Can an index alias refer to other aliases (as long as a cycle is not
introduced)?
No, it can only point to an index...
On Mon, Jan 23, 2012 at 11:10 PM, Derrick derrickrburns@gmail.com wrote:
Can an index alias refer to other aliases (as long as a cycle is not
introduced)?
That's too bad. Here is my need:
I want to offer real time searches on time based data. I implement that
with using a set of indices. One index holds "recent" data, which the
other indices hold "older" data. A single alias pointing to the concrete
indices would work just fine, except ...
To avoid the need to synchronize data movement between the recent and the
older indices, some of the data in the "recent" index is replicated in the
"older" indices. Therefore, to avoid getting back duplicate results, I
filter the data. Your filtered alias feature looks like a perfect fit. But
I need different filters on the recent index and the older indices.
I suppose that I could update the TTL value dynamically on the recent index
as data is added to the older indices. This presumes that a document that
exceeds the TTL value won't be returned in a search. However, this would
require synchronization between the two set of indices, which, as I said, I
would like to avoid.
So, I was hoping that I could have a single alias "all" which would refer
to the "recent" filtered alias and the "older" filtered alias.
You can search through multiple indices together. Would that not help?
Regards,
Berkay Mollamustafaoglu
mberkay on yahoo, google and skype
On Mon, Jan 23, 2012 at 5:45 PM, Derrick derrickrburns@gmail.com wrote:
That's too bad. Here is my need:
I want to offer real time searches on time based data. I implement that
with using a set of indices. One index holds "recent" data, which the
other indices hold "older" data. A single alias pointing to the concrete
indices would work just fine, except ...To avoid the need to synchronize data movement between the recent and the
older indices, some of the data in the "recent" index is replicated in the
"older" indices. Therefore, to avoid getting back duplicate results, I
filter the data. Your filtered alias feature looks like a perfect fit. But
I need different filters on the recent index and the older indices.I suppose that I could update the TTL value dynamically on the recent
index as data is added to the older indices. This presumes that a
document that exceeds the TTL value won't be returned in a search.

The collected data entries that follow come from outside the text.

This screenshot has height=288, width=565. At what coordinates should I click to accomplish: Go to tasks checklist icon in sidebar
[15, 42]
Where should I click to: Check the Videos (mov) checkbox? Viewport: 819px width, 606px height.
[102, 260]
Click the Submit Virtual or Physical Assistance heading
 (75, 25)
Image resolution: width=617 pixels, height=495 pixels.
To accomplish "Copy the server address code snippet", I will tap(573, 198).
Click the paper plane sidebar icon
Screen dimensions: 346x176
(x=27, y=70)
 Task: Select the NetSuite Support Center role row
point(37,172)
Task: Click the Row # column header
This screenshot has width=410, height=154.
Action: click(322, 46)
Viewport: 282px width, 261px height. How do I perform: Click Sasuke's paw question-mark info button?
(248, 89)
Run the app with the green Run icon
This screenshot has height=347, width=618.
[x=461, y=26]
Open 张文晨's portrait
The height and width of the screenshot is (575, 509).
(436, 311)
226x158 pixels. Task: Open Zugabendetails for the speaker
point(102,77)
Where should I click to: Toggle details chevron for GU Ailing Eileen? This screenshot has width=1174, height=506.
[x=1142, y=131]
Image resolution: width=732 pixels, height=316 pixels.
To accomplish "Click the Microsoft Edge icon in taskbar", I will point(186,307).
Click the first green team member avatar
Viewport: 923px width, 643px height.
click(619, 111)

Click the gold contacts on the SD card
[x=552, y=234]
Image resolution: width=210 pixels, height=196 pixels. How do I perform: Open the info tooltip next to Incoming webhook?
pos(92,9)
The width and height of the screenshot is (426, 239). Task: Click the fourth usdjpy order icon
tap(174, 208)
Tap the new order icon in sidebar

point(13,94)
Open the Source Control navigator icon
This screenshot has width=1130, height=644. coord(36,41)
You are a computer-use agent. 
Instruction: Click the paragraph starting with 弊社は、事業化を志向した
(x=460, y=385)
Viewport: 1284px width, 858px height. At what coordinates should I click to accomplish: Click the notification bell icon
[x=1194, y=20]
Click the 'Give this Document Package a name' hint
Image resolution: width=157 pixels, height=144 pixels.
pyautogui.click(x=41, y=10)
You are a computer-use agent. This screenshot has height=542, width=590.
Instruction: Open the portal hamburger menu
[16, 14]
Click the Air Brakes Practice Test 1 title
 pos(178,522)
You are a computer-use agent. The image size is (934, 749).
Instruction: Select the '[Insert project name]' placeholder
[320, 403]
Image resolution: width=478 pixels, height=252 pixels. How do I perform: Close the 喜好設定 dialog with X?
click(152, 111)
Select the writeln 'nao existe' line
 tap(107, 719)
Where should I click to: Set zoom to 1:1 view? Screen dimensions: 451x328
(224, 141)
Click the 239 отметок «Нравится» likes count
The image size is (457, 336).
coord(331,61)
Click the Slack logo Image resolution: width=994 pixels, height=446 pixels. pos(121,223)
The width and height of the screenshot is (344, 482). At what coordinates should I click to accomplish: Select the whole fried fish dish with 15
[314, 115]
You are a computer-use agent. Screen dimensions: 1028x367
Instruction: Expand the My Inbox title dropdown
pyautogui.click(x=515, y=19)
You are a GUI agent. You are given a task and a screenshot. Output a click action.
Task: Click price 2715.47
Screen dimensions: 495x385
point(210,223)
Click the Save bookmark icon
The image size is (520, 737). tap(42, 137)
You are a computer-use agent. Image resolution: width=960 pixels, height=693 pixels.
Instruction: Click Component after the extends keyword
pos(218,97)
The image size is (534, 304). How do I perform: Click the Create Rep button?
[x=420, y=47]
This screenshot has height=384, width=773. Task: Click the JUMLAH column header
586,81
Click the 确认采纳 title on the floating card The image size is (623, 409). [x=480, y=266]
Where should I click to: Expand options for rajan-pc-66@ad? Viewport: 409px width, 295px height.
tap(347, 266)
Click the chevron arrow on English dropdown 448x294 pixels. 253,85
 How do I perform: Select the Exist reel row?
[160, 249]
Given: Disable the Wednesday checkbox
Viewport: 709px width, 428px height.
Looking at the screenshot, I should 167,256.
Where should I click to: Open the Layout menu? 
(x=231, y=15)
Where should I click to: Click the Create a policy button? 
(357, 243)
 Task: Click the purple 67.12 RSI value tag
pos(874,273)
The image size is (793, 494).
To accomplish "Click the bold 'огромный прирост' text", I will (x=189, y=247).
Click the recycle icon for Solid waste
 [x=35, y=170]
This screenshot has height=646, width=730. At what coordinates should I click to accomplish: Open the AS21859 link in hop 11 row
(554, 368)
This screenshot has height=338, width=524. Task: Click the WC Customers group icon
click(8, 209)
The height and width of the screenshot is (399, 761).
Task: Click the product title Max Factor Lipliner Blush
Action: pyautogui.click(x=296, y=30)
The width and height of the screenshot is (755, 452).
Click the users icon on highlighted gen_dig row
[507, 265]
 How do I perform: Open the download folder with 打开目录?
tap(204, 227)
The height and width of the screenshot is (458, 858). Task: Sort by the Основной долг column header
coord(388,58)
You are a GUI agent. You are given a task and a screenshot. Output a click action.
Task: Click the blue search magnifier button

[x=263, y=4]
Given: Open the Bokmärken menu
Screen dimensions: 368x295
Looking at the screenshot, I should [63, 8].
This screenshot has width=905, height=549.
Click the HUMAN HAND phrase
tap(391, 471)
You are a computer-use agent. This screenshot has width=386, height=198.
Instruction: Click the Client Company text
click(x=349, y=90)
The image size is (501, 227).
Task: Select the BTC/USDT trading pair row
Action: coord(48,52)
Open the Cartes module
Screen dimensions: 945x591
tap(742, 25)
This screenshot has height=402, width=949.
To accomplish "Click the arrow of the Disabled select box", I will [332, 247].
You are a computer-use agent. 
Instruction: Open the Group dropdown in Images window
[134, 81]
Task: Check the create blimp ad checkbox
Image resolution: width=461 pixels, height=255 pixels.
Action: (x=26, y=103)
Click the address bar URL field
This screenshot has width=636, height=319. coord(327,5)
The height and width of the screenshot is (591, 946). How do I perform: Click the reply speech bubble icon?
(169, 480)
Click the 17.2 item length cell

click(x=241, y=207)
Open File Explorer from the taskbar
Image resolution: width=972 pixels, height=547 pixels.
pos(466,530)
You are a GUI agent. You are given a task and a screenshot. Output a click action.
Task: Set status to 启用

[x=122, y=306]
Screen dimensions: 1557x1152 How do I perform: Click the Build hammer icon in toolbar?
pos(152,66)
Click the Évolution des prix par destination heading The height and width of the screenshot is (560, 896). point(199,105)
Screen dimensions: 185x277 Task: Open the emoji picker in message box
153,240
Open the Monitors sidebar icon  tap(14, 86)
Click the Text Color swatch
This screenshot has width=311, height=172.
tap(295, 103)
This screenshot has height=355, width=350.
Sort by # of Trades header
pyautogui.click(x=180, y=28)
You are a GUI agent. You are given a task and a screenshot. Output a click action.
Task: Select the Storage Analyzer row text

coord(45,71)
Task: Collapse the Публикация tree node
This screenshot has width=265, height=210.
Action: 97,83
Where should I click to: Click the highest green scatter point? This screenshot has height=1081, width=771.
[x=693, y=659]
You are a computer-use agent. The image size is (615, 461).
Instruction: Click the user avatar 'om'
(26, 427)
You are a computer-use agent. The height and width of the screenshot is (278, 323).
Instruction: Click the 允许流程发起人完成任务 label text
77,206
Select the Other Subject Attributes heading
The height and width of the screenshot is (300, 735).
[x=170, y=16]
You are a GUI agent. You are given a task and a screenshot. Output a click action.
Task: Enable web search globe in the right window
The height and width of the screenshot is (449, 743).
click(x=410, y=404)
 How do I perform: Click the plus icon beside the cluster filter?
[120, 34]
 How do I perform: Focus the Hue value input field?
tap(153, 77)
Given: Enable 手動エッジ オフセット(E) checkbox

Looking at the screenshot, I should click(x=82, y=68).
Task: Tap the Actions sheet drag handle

However, this would require synchronization between the two set of
indices, which, as I said, I would like to avoid.So, I was hoping that I could have a single alias "all" which would refer
to the "recent" filtered alias and the "older" filtered alias.
Derrick,
Why not have a few aliases and time slice your data indexes a little more
narrowly to avoid having to migrate the data? If you have say an index per
day you can alias each day's data to an alias for 'today', 'recent', and
'old'. If you choose this approach, take a look at index templates to make
it easy. Hope that helps.
--Mike
On Mon, Jan 23, 2012 at 5:45 PM, Derrick derrickrburns@gmail.com wrote:
That's too bad. Here is my need:
I want to offer real time searches on time based data. I implement that
with using a set of indices. One index holds "recent" data, which the
other indices hold "older" data. A single alias pointing to the concrete
indices would work just fine, except ...To avoid the need to synchronize data movement between the recent and the
older indices, some of the data in the "recent" index is replicated in the
"older" indices. Therefore, to avoid getting back duplicate results, I
filter the data. Your filtered alias feature looks like a perfect fit. But
I need different filters on the recent index and the older indices.I suppose that I could update the TTL value dynamically on the recent
index as data is added to the older indices. This presumes that a
document that exceeds the TTL value won't be returned in a search.
However, this would require synchronization between the two set of
indices, which, as I said, I would like to avoid.So, I was hoping that I could have a single alias "all" which would refer
to the "recent" filtered alias and the "older" filtered alias.
Duhhh, search on the two filtered aliases! I am slow today!
Thx
Ho,
I have a similar need from ElasticSearch (v0.90.5). I am indexing logs on a monthly basis e.g. one index per month. So lets say I have the following indices: flume-01-13, flume-02-13, flume-03-13, .... flume-11-13.
I want to create an alias, say current_alias that will point to indices created 3 months from the current month meaning flume-11-13, flume-10-2013, flume-09-2013 in the month of Nov,2013 and will be pointing to flume-12-13, flume-11-2013 and flume-10-2013 in Dec, 2013 and so on.
Is there any way of creating aliases which are dynamic and can be set by matching some rule / regex?